# Newbie - MK2 TTR Black Edition Amplified - Now with pics



## Silky V (Feb 13, 2007)

Hi guys,

I've been a member on here for quite a few years now. Yet i've never owned a TT.

Now that I have recently purchased a MK2 TTR i thought i'd contribute to the forum now. 

I'm picking it up this weekend. I'll post some pics once I have it in my possession.


----------



## spike (Dec 26, 2013)

welcome along


----------



## YELLOW_TT (Feb 25, 2004)

Welcome


----------



## Hoggy (May 8, 2002)

Hi Silky,Welcome to the TTF.
Hoggy.


----------



## Silky V (Feb 13, 2007)

Thanks guys.

I really can't wait to pick it up.
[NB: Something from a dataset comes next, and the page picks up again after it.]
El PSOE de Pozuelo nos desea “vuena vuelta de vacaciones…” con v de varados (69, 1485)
The suspense is killing me. [smiley=bigcry.gif]


----------



## Chrisrj (Feb 13, 2013)

Sounds nice, looking forward to pics


----------



## Canuck1969 (Mar 22, 2015)

You pick it up Silky?


----------



## Silky V (Feb 13, 2007)

Hi guys,

Sorry for the delay.

So here it is, 2.0TFSI Black Edition Amplified:


----------



## patton (Dec 2, 2014)

ohhh very nice! enjoy it!!


----------



## nastylasty (Feb 28, 2015)

wow that's a lovely looking car mate. hope you enjoy and welcome


----------



## Silky V (Feb 13, 2007)

Thanks for the positive comments


----------



## Lollypop86 (Oct 26, 2013)

Hai and Welcome!

J
xx


----------



## Devv_white (Jan 25, 2015)

Very nice!


----------



## Silky V (Feb 13, 2007)

Does anyone have any advice on cleaning the convertible top?

I washed it last weekend with just car shampoo and a microfibre wash mitt.

Is this the best way to clean it regularly?


----------



## Silky V (Feb 13, 2007)

Whoops!

Sorry guys, I should have looked harder. I found some good adive on the forum :roll:


----------



## YELLOW_TT (Feb 25, 2004)

I like the amplified black pity they bibndidn't offer it as an option on the TTS


----------